As artificial intelligence (AI) solutions continue to enter the healthcare space, decision-makers and clinicians face a critical challenge: how to assess, implement, and trust these emerging technologies in real-world screening programs. In the recent Delft webinar, Edwin Klinkenberg, a Clinical Application Specialist at Delft Imaging, addressed this issue head-on, drawing from both his clinical expertise and Delft Imaging’s journey with CAD4TB.

“The integration of AI technologies in healthcare is really rapidly evolving in the last couple of years,” he began. “I think it’s really crucial for all healthcare professionals to understand how to evaluate this new AI that’s going to the market.”

Three questions before introducing a new AI

Klinkenberg outlined three fundamental questions that healthcare teams must ask when considering any AI tool:

  1. Is the modality appropriate for the condition?
  2. Where does the AI fit in the patient journey?
  3. What happens after a positive AI result?

“For example, if you had an AI that would actually try and do a diagnosis of asthma, you could have to think like, is X-ray actually the tool that you use to make the diagnosis asthma? So you have to take this into consideration,” he said.

He noted that the position of the AI tool in the care pathway determines how it shapes decision-making. “For Cat for TB, yeah, it becomes quite clear that we put the AI before the confirmatory tests in which we send people with a high Cat for TB score for a gene expert, for example, and let the others go back home.”

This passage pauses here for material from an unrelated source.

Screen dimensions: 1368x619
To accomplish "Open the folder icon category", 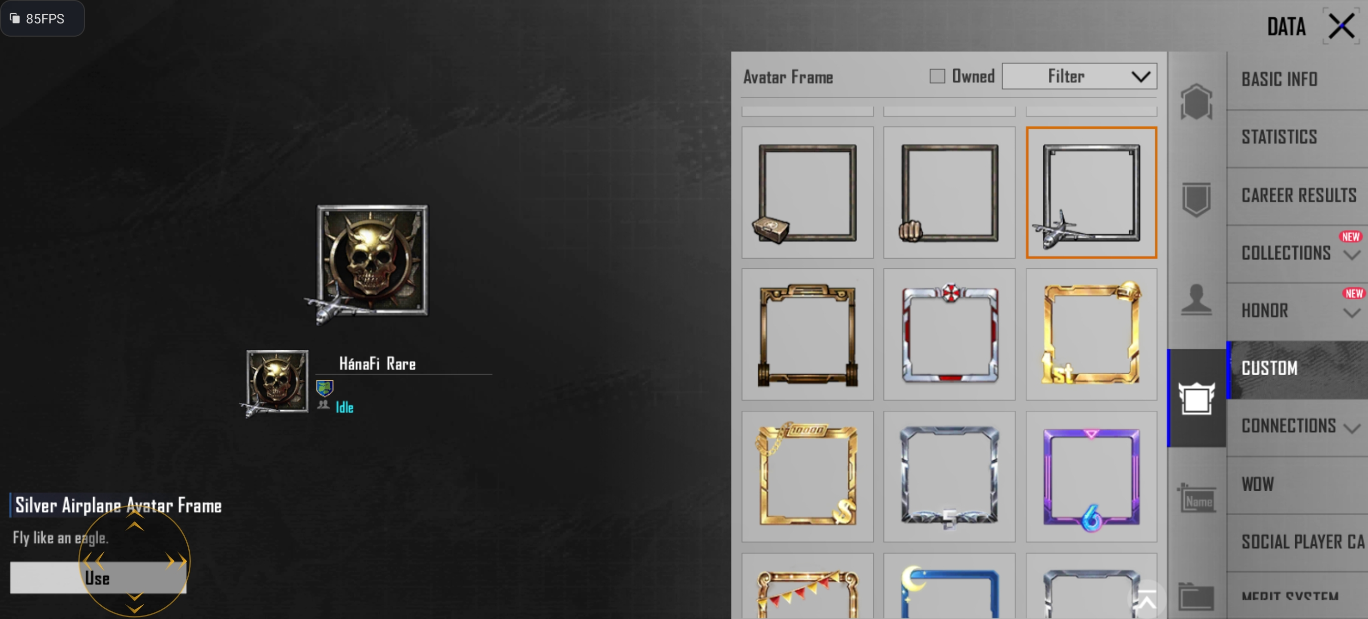I will point(1196,597).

The third question, how to manage positive cases, is just as crucial. “It includes determining the next steps, whether there are additional diagnostic tests, referrals to specialists, and treatment options. So there’s all kinds of logistics around it that you might have to organize if you have a positive case.”

Simplicity and clarity in screening tools

Klinkenberg emphasized that AI in screening settings should be simple, high-performing, and actionable. “We want to keep it simple. We want to have actually an increased performance of our AI. And we also know that radiological features are not really diseases.”

He explained how CAD4TB now combines three distinct scores to support this goal:

  • The TB Score, trained on a bacteriological reference.
  • The Abnormality Score, trained on a radiological reference and detecting features such as effusion, atelectasis, pneumothorax, and nodules.
  • The Cardiothoracic Ratio, used to detect cardiomegaly.

“We really combine all these three scores because we know that in a screening setting, overloading patients or users with information also affects and complicates the whole patient journey.”

Recognizing the limits of radiological features

While AI can assist in detecting radiological signs, it cannot replace diagnostic reasoning. Klinkenberg cautioned: “Radiological features could help diagnosis of a disease, but are very often non-specific.”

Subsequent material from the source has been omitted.